Extracted information
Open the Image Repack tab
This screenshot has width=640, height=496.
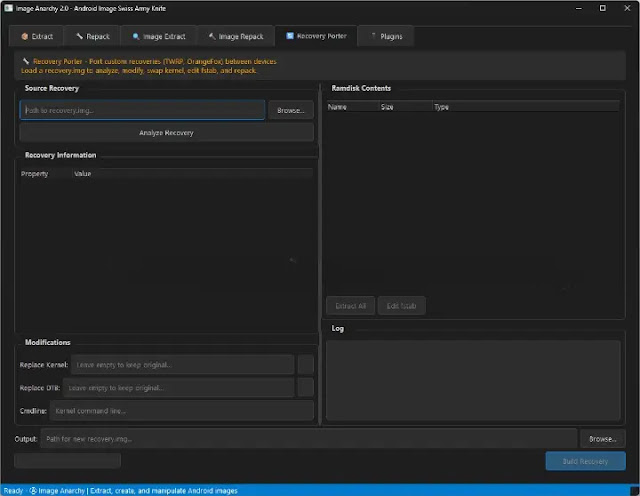pyautogui.click(x=236, y=36)
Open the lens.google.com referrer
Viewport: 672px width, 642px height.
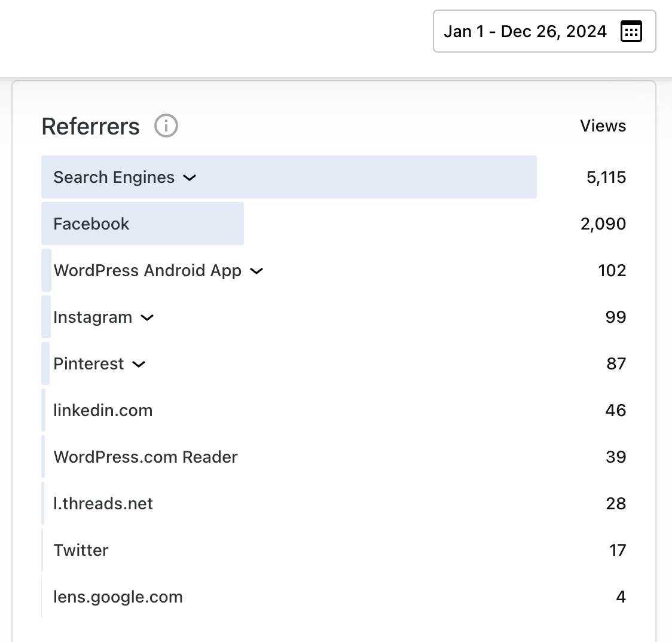click(118, 597)
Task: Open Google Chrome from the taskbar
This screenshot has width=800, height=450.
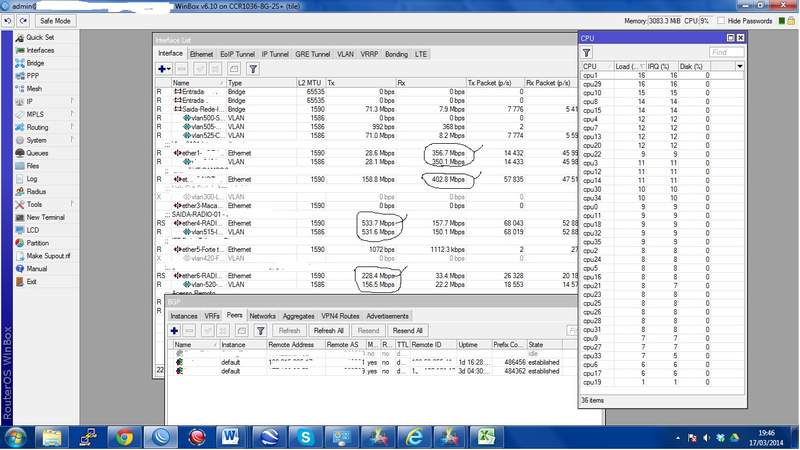Action: 124,437
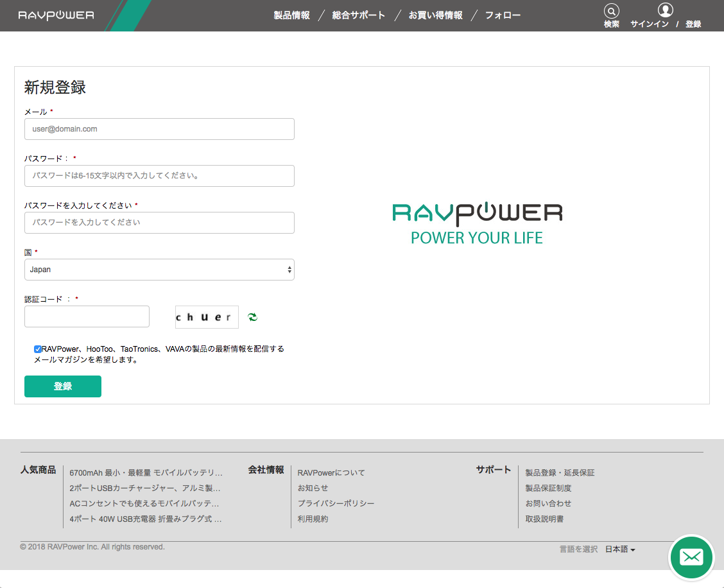724x588 pixels.
Task: Click the user account sign-in icon
Action: point(666,10)
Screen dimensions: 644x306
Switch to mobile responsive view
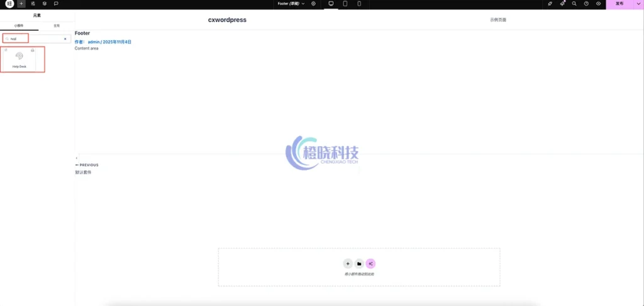click(359, 4)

To do
Scan the entries above and show each line that contains the word "Open".

Solution for this task
Open the Image Repack tab
Open the lens.google.com referrer
Task: Open Google Chrome from the taskbar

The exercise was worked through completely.